**Task prompt**
Scan the records below for the string "agent" and return every line where it appears.

══ Extracted material ══

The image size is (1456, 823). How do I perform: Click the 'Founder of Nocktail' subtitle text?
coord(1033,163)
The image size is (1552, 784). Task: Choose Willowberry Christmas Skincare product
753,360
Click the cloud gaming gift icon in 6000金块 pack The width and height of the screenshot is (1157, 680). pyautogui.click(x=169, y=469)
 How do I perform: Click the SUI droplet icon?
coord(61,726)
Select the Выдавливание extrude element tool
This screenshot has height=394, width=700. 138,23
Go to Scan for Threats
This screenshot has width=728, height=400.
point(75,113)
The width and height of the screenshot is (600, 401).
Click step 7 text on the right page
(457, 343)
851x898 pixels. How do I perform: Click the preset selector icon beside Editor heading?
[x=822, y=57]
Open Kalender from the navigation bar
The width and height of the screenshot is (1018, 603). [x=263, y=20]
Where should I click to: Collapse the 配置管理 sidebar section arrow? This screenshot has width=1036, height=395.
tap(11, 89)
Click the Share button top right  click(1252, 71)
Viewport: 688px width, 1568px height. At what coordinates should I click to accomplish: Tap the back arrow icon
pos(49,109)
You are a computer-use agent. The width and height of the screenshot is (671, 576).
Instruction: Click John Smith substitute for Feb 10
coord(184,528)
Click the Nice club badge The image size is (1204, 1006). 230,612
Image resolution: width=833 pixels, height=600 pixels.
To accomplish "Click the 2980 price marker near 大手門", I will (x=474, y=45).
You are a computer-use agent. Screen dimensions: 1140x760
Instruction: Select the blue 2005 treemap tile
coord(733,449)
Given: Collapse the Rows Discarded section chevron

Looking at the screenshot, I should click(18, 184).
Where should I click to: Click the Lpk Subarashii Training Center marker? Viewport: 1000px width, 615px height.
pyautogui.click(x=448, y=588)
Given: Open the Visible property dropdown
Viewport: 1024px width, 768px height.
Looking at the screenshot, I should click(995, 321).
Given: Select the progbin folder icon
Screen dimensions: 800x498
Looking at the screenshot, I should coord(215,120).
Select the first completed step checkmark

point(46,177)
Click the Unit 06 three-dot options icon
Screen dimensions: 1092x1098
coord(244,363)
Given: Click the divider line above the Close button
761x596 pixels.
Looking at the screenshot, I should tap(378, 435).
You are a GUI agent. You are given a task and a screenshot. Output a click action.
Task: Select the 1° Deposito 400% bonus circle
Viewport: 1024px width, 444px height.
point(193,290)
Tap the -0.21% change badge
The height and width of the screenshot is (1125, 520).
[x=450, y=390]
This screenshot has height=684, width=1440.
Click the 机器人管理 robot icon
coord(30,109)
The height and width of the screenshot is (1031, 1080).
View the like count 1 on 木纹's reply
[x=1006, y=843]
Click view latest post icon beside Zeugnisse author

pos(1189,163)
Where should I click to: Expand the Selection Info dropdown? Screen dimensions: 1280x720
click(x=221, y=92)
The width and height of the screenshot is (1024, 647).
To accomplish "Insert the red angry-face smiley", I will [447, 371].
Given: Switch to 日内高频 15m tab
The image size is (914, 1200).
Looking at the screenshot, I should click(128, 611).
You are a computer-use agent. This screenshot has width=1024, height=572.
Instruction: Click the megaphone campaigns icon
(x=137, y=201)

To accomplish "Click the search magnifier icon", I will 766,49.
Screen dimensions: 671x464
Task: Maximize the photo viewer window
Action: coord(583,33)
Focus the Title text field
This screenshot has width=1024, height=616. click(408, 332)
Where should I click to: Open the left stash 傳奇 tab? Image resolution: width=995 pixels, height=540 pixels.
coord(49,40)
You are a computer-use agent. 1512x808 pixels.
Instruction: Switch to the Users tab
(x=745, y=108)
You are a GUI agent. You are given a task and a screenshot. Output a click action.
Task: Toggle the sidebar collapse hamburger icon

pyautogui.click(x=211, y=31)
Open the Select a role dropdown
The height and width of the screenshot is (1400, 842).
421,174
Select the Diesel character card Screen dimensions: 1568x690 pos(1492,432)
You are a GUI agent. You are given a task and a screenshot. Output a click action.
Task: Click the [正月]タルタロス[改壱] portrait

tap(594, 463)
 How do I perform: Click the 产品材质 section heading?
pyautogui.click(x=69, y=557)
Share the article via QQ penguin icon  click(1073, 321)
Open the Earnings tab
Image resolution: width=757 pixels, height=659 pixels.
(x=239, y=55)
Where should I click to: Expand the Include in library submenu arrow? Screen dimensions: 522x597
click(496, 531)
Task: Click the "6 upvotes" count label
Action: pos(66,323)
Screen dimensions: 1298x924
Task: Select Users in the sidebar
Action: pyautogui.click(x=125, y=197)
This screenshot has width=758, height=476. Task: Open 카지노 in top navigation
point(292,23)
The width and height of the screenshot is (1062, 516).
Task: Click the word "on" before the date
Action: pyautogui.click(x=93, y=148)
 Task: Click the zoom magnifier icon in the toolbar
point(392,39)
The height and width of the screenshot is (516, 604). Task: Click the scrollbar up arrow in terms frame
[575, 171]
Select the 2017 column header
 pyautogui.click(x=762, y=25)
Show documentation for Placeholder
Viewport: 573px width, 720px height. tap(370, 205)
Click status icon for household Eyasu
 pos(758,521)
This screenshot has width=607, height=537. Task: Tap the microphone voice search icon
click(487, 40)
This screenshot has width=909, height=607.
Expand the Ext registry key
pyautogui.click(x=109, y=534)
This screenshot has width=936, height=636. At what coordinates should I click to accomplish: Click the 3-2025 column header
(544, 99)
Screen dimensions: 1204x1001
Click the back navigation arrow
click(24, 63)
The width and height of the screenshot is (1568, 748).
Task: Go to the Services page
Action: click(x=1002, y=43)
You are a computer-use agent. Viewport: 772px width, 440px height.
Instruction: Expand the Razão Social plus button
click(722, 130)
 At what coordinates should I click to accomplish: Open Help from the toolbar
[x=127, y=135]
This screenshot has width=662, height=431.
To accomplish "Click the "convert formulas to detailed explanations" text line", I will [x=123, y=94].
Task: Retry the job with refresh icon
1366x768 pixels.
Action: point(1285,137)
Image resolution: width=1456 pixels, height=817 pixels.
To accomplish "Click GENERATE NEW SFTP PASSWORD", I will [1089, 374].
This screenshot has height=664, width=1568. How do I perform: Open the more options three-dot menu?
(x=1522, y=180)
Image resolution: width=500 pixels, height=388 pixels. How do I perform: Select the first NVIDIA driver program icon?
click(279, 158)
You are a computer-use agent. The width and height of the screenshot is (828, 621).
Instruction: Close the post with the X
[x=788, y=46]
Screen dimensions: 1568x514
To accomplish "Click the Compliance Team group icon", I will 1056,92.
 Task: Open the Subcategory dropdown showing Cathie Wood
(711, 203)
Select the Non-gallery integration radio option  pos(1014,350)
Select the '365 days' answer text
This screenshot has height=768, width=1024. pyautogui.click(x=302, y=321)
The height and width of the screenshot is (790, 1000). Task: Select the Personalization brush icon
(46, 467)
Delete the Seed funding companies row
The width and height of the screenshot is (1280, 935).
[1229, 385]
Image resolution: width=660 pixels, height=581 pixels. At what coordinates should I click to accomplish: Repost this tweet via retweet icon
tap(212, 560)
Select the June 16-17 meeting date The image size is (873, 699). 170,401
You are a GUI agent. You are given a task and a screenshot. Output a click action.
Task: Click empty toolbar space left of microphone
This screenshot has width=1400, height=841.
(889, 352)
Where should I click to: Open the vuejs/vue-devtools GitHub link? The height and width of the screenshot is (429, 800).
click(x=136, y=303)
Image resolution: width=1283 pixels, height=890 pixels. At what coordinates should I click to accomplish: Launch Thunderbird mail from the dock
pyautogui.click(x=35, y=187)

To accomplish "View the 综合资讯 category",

═══

**Expected answer**
You are a computer-use agent. The width and height of the screenshot is (671, 576).
You are a computer-use agent. Screen dimensions: 1140x760
You are a GUI agent. You are given a task and a screenshot. Output a click action.
You are a computer-use agent. This screenshot has width=1024, height=572.
You are a computer-use agent. 1512x808 pixels.
You are a GUI agent. You are given a task and a screenshot. Output a click action.
You are a GUI agent. You are given a task and a screenshot. Output a click action.
You are a computer-use agent. Viewport: 772px width, 440px height.
You are a computer-use agent. The width and height of the screenshot is (828, 621).
You are a GUI agent. You are given a task and a screenshot. Output a click action.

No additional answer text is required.